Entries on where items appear
● ● ● ●

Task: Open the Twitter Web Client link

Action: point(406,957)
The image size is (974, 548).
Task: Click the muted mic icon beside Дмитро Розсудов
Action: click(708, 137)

● ● ● ●

## [GOAL]
Show every line in the items that contains the string "Task", matching case exactly.

## [ANSWER TO THE PROBLEM]
Task: Open the Twitter Web Client link
Task: Click the muted mic icon beside Дмитро Розсудов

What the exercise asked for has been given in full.